======== Provided data ========

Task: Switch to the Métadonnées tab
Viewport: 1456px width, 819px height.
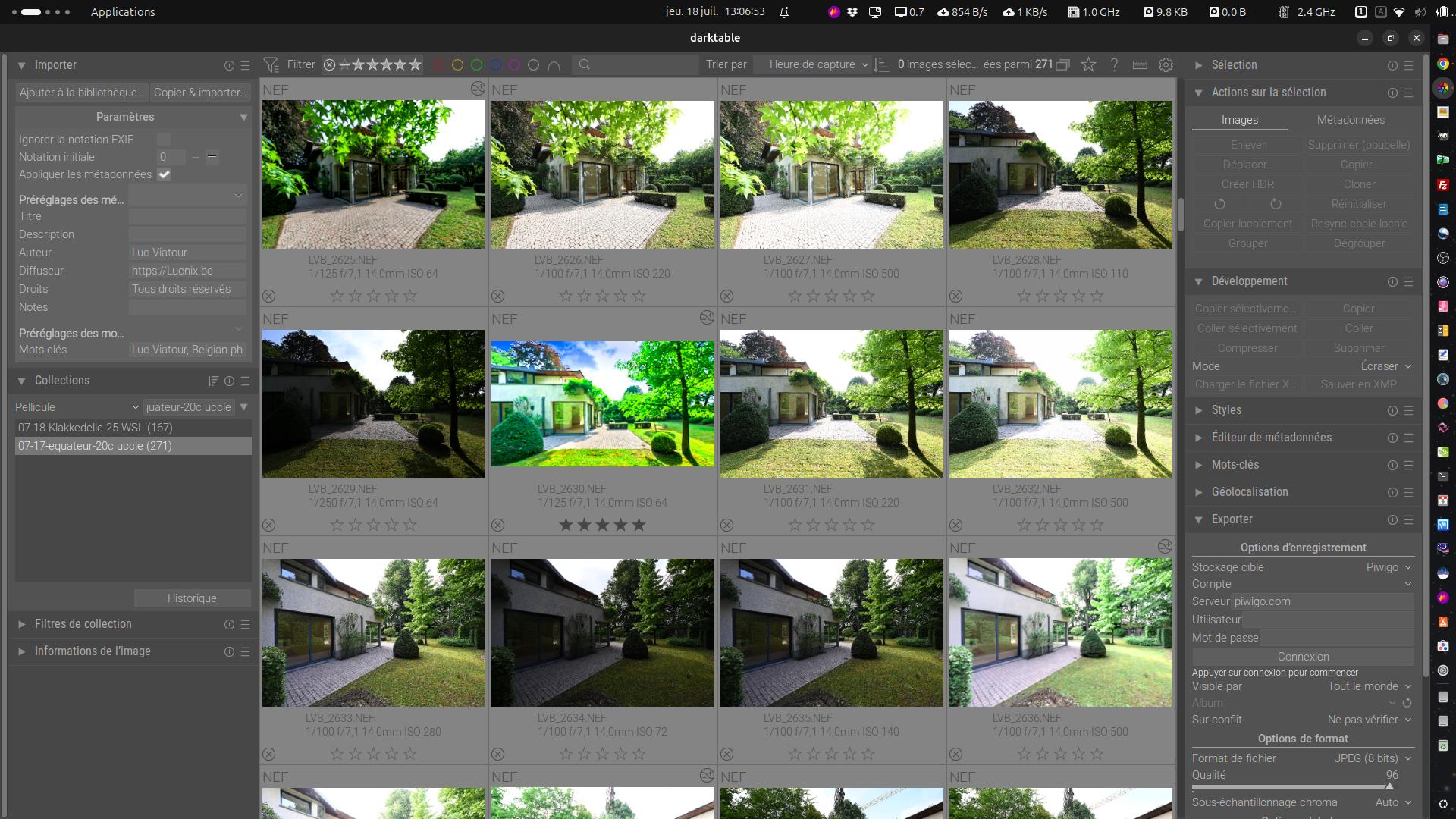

========
======== Provided data ========

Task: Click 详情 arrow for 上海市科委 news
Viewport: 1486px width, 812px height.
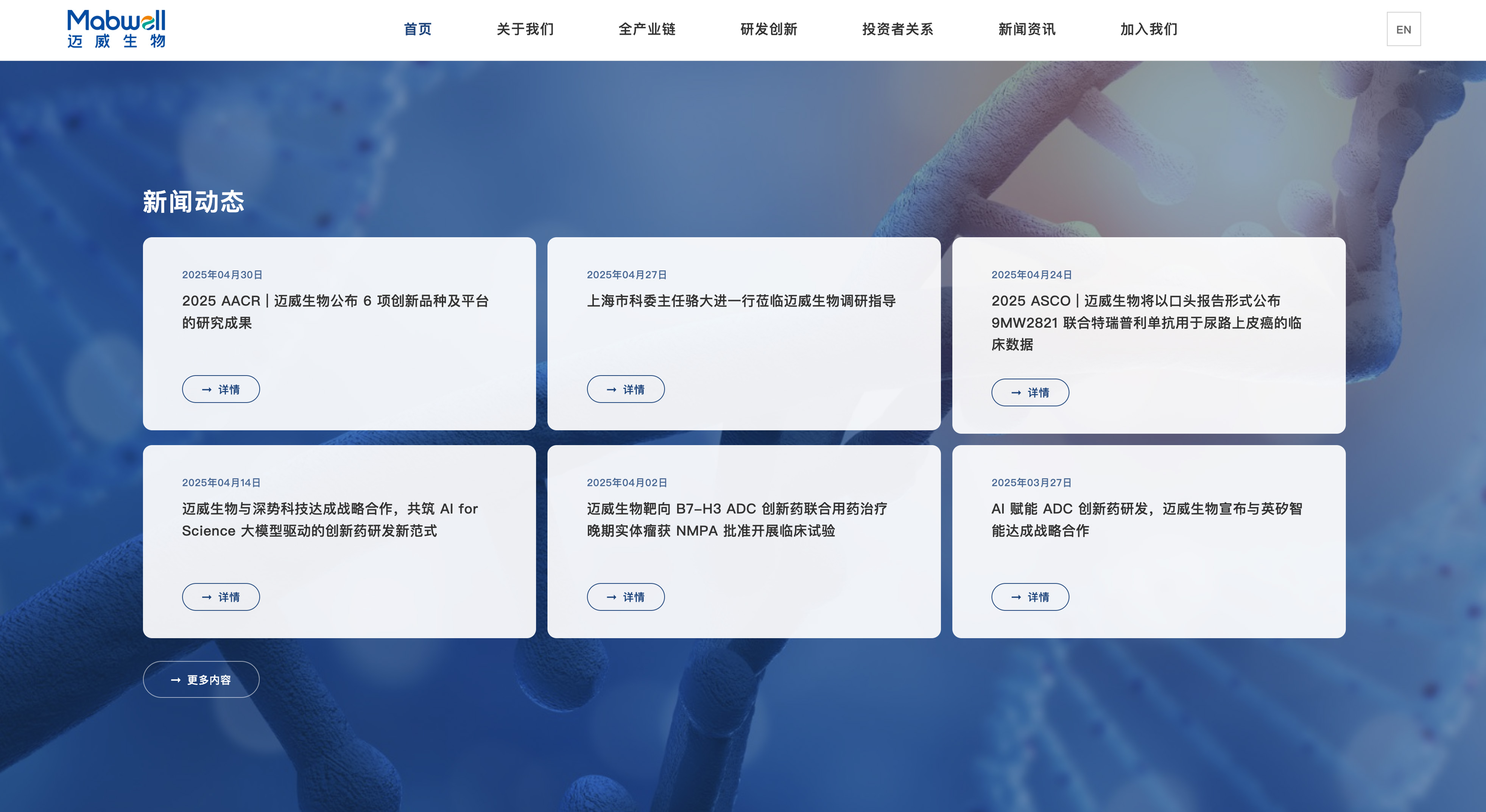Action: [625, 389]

========
======== Provided data ========

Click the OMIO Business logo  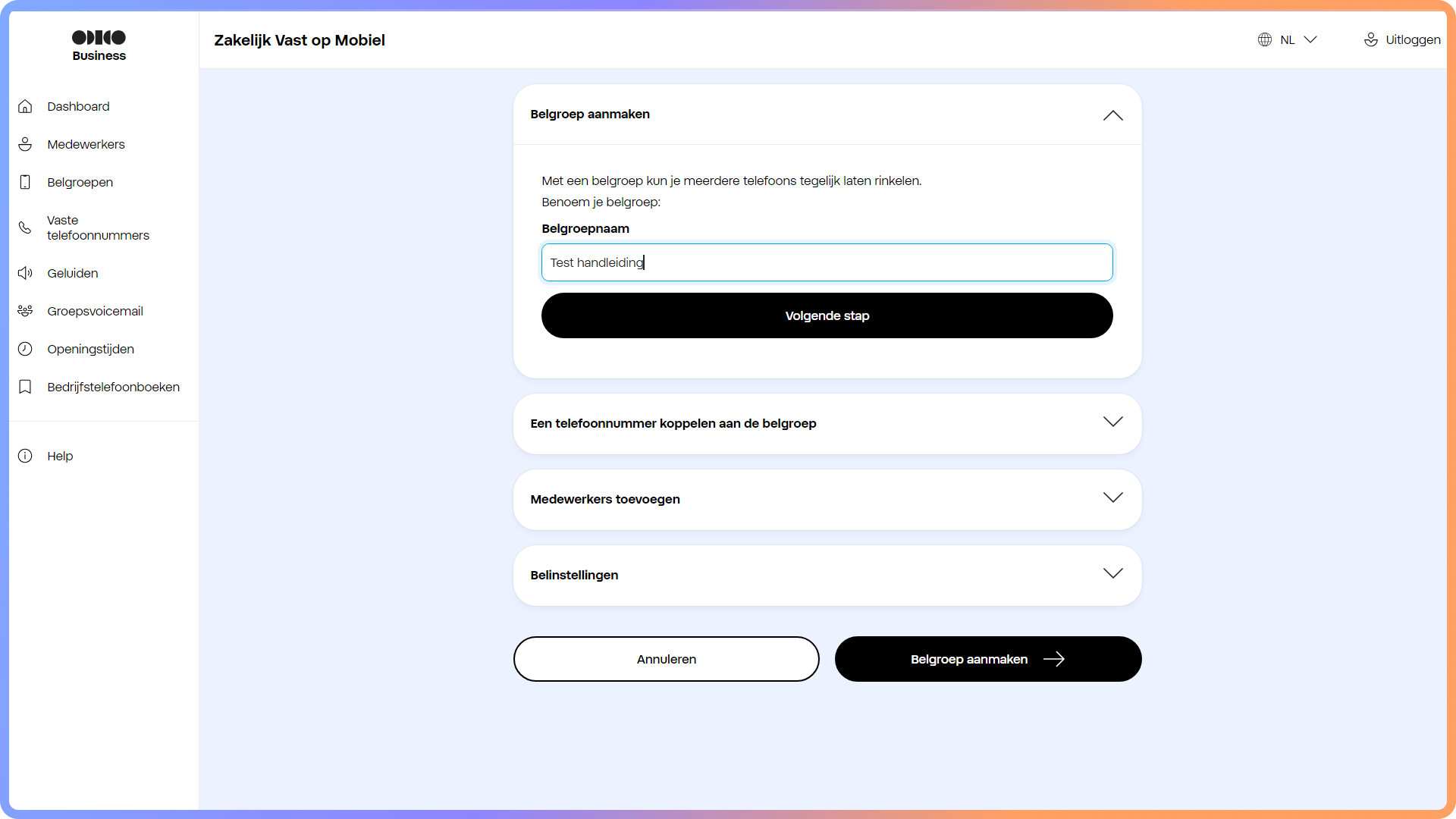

========

Above are the records; from them, give again exactly the lines from the one containing "Task: Switch to the Métadonnées tab" to the one containing "Viewport: 1456px width, 819px height.", both lines included, and nothing more.

* _Response to the exercise_:
Task: Switch to the Métadonnées tab
Viewport: 1456px width, 819px height.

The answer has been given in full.